A parentheses string is valid if and only if:

It is the empty string,
It can be written as AB (A concatenated with B), where A and B are valid strings, or
It can be written as (A), where A is a valid string.

You are given a parentheses string s. In one move, you can insert a parenthesis at any position of the string.

For example, if s = "()))", you can insert an opening parenthesis to be "(()))" or a closing parenthesis to be "())))".

Return the minimum number of moves required to make s valid.

Example 1:

Input: s = "())"
Output: 1

Example 2:

Input: s = "((("
Output: 3

Constraints:

1 <= s.length <= 1000
s[i] is either '(' or ')'.

Solutions

Solution 1: Greedy + Stack

This problem is a classic parenthesis matching problem, which can be solved using "Greedy + Stack".

Iterate through each character \(c\) in the string \(s\):

If \(c\) is a left parenthesis, directly push \(c\) into the stack;
If \(c\) is a right parenthesis, at this point if the stack is not empty, and the top element of the stack is a left parenthesis, then pop the top element of the stack, indicating a successful match; otherwise, push \(c\) into the stack.

After the iteration ends, the number of remaining elements in the stack is the number of parentheses that need to be added.

The time complexity is \(O(n)\), and the space complexity is \(O(n)\), where \(n\) is the length of the string \(s\).

Python3JavaC++GoTypeScript

class Solution:
    def minAddToMakeValid(self, s: str) -> int:
        stk = []
        for c in s:
            if c == ')' and stk and stk[-1] == '(':
                stk.pop()
            else:
                stk.append(c)
        return len(stk)

class Solution {
    public int minAddToMakeValid(String s) {
        Deque<Character> stk = new ArrayDeque<>();
        for (char c : s.toCharArray()) {
            if (c == ')' && !stk.isEmpty() && stk.peek() == '(') {
                stk.pop();
            } else {
                stk.push(c);
            }
        }
        return stk.size();
    }
}

class Solution {
public:
    int minAddToMakeValid(string s) {
        string stk;
        for (char c : s) {
            if (c == ')' && stk.size() && stk.back() == '(')
                stk.pop_back();
            else
                stk.push_back(c);
        }
        return stk.size();
    }
};

func minAddToMakeValid(s string) int {
    stk := []rune{}
    for _, c := range s {
        if c == ')' && len(stk) > 0 && stk[len(stk)-1] == '(' {
            stk = stk[:len(stk)-1]
        } else {
            stk = append(stk, c)
        }
    }
    return len(stk)
}

function minAddToMakeValid(s: string): number {
    const stk: string[] = [];
    for (const c of s) {
        if (c === ')' && stk.length > 0 && stk.at(-1)! === '(') {
            stk.pop();
        } else {
            stk.push(c);
        }
    }
    return stk.length;
}

Solution 2: Greedy + Counting

Solution 1 uses a stack to implement parenthesis matching, but we can also directly implement it through counting.

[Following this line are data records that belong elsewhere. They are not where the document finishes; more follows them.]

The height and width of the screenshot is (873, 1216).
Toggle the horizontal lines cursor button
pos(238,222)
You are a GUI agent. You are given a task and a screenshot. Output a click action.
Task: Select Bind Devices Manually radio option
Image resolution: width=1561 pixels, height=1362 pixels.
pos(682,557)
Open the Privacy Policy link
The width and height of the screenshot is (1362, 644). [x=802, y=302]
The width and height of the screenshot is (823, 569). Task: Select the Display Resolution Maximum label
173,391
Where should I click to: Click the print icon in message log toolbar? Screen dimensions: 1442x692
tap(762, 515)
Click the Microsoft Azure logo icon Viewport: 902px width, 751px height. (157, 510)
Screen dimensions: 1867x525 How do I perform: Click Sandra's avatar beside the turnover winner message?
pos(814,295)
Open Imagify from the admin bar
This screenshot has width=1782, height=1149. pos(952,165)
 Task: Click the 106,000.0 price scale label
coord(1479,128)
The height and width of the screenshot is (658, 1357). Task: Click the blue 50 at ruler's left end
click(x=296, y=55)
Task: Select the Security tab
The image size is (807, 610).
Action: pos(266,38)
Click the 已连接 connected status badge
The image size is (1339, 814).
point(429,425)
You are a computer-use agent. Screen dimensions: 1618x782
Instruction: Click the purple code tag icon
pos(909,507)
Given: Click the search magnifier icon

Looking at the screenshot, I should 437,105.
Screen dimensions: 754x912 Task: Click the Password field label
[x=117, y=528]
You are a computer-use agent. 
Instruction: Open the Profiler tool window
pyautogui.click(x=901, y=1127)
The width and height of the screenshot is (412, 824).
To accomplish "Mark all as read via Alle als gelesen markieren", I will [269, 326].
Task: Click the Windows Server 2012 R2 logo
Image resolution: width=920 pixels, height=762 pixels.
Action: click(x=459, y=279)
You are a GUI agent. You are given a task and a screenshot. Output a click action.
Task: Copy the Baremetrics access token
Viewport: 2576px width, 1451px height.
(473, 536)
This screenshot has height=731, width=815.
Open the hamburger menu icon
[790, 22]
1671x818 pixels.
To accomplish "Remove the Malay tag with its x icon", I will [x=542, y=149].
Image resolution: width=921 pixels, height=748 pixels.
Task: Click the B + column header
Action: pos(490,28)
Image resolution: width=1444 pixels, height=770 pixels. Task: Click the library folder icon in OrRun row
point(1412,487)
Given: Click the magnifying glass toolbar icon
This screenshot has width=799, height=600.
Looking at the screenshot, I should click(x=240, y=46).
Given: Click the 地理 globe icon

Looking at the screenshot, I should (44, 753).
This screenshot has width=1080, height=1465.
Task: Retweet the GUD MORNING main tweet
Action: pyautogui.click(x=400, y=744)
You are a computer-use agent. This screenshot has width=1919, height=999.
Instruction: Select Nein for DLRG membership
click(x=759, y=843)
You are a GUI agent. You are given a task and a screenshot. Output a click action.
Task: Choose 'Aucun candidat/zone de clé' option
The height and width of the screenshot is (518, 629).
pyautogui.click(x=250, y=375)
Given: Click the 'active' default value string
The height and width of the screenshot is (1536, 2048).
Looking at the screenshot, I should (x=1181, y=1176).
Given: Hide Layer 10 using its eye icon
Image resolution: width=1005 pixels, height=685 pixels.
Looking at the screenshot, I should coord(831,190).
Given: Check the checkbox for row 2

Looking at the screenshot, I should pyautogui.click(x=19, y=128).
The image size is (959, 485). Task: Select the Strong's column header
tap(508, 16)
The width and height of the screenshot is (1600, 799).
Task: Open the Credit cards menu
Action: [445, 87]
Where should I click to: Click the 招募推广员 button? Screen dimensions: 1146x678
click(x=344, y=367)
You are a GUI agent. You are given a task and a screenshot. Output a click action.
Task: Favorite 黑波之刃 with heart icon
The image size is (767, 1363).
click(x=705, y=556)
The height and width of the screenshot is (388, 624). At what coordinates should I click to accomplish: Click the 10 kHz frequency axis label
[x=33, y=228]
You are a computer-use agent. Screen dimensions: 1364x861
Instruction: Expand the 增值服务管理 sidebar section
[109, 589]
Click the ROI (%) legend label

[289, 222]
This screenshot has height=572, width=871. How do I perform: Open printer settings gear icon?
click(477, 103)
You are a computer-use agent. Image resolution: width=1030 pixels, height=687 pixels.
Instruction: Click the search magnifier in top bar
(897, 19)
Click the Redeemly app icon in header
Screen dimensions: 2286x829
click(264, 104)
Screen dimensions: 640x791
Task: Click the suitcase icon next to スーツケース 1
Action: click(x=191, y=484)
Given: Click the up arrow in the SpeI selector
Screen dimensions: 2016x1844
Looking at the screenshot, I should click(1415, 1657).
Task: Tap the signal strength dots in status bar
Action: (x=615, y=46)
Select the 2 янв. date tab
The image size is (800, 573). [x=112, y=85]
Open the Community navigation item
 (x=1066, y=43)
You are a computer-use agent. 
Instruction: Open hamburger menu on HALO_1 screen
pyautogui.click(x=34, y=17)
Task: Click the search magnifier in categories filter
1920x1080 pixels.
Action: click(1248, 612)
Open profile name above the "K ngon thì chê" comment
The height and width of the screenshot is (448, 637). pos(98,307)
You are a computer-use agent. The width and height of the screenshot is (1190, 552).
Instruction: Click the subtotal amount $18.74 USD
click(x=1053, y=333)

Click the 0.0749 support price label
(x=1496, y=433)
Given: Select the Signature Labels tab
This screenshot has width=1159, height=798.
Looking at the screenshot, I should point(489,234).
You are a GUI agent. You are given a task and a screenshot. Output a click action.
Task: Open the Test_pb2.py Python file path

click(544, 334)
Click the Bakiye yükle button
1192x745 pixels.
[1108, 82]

Define a variable cnt to represent the current number of left parentheses to be matched, and a variable ans to record the answer. Initially, both variables are set to \(0\).

Iterate through each character \(c\) in the string \(s\):

If \(c\) is a left parenthesis, increase the value of cnt by \(1\);
If \(c\) is a right parenthesis, at this point if \(cnt > 0\), it means that there are left parentheses that can be matched, so decrease the value of cnt by \(1\); otherwise, it means that the current right parenthesis cannot be matched, so increase the value of ans by \(1\).

After the iteration ends, add the value of cnt to ans, which is the answer.

The time complexity is \(O(n)\), and the space complexity is \(O(1)\), where \(n\) is the length of the string \(s\).